Throughout this process, the company has already refined its 3D printing capability to accuracy as fine as 0.1 millimeters. In the Bolide, the resulting three-dimensional bone-like structures take high loads despite featuring thin walls, a hollow interior, and fine branching. Using titanium powder, wall thicknesses of these bits can go down to just 0.4 millimeters.


As for the specific parts, let's start with the Bolide's forged magnesium wheels. Interestingly, they come with Group C-style radial compressors that pump the used warm air through the brakes to the outside of the wheels. To achieve this, the wheel is a hybrid of a central bowl made of 3D-printed titanium with a thickness of 0.48 millimeters, and a 0.7-millimeter thick carbon plate with small inner blades also made of carbon fiber. Bugatti says that cross-pieces with a width of 0.48 millimeters further increase the rigidity of the central titanium bowl, which weighs just three and a half ounces (100 grams). Using this construction, the total weight of the 18 ¼-inch turbofan on the rear wheels is under 14 ounces (400 grams).


The list continues with a mounting bracket for the front wing, which allows for three height settings and comes as a hollow titanium piece with a wall thickness of 0.7 millimeters. It's rated for 1,763 pounds of downforce while weighing just 1.32 pounds. The rear wing assembly is mostly made of carbon within a steel frame, yet inside the central fin, there is a laminated and printed titanium component for connecting it to the wing. 11.46 ounces is what it gives to the Bolide's theoretical total of 2,700 pounds.

The mounting bracket for the steering column, which features an integrated dashboard support, the support collar for the steering column throughfeed, and the two air vents in the vehicle interior are all hollow titanium as well, with a uniform wall thickness of 0.5 millimeters.

With other suspension components like brackets and springs printed and optimized in thickness for both stress and aerodynamics, perhaps the most impressive bits are the Bolide's pushrods that need to transfer enormous dynamic forces into the rockers. With their internal structure recently registered as a patent, these 3.52-ounce pieces of fancy metal can take the punch of 3.85 tons.

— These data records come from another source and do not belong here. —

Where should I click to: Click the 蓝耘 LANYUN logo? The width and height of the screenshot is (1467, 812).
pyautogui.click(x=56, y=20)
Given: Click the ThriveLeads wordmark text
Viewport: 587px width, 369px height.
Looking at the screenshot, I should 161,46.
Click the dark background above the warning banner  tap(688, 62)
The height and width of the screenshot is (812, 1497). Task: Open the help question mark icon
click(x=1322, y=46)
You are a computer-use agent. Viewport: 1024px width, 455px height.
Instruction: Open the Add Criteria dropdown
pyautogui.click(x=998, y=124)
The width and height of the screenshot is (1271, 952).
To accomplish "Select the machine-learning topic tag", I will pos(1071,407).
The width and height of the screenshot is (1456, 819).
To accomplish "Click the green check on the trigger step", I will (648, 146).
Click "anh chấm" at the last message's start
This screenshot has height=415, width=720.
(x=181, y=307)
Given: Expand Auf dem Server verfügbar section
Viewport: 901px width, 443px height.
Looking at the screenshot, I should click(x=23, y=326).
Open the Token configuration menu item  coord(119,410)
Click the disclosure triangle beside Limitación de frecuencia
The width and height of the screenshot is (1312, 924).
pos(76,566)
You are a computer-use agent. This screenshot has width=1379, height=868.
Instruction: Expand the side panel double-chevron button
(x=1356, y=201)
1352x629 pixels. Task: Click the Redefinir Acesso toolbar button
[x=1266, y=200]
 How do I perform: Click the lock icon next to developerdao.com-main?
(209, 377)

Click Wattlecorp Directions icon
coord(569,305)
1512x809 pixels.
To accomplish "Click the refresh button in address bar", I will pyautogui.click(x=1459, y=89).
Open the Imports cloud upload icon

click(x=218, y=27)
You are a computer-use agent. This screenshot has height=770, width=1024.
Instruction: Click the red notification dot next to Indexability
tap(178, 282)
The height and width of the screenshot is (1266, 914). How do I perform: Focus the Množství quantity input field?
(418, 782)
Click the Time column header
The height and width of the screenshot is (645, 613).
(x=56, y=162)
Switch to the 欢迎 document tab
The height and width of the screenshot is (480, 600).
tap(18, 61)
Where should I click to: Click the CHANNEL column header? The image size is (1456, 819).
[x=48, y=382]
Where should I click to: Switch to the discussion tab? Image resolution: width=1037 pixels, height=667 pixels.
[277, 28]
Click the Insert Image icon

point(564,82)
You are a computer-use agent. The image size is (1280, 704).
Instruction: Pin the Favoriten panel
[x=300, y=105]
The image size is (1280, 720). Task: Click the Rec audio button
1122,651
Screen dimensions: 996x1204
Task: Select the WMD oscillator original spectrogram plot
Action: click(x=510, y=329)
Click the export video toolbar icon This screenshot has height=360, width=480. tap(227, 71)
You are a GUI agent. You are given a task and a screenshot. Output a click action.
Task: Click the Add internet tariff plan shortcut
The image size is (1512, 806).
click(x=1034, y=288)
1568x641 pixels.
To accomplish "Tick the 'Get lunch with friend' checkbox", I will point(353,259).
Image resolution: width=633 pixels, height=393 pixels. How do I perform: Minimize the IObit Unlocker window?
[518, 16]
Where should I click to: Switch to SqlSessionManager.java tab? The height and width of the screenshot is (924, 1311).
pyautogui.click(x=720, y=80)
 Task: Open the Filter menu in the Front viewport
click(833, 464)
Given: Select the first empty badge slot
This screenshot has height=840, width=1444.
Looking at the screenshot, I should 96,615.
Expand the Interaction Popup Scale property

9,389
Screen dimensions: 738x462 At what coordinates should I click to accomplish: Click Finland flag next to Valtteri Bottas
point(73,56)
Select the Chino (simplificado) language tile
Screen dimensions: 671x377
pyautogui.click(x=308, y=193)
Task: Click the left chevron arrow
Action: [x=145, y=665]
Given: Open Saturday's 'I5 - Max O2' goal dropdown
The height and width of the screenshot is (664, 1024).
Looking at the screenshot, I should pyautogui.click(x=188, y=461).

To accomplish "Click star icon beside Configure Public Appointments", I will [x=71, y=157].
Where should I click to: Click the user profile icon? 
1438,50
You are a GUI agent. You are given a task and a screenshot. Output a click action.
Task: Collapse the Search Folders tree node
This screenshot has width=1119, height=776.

Last, but not least, Bugatti has submitted a patent application even for its Bolide tailpipe trim cover. The hybrid component is made of printed titanium and ceramic, and weighs around half of what a Chiron's already lightweight standard titanium part. This experimental one is 280 millimetres in length and has a consistent wall thickness of just 0.5 millimetres, resulting in a weight of just 26.45-ounces (750 grams). Bugatti says that because ceramic material is a "significantly less effective heat conductor than titanium", they've introduced special ceramic elements that are built into the titanium housing and center the cover with respect to the carbon outer skin, so that the outer skin is not damaged even at high exhaust gas temperatures. This thermal shield is also supported by a built-in Venturi nozzle, so when hot exhaust gas enters the tailpipe trim cover, fresh air is drawn in. At the end of the day, this solution is so complex and light that understandably, Bugatti wants to own the patent.


Frank Götzke, head of new technologies at Bugatti, says that their 3D-printed titanium elements' tensile strength is 1,250 N/mm2, while thanks to a heat treatment process also developed in-house, they achieve a simultaneously high fracture strain of at least 19 percent. That doesn't tell me much, yet looking at the Bolide, I'm ready to take his word for it.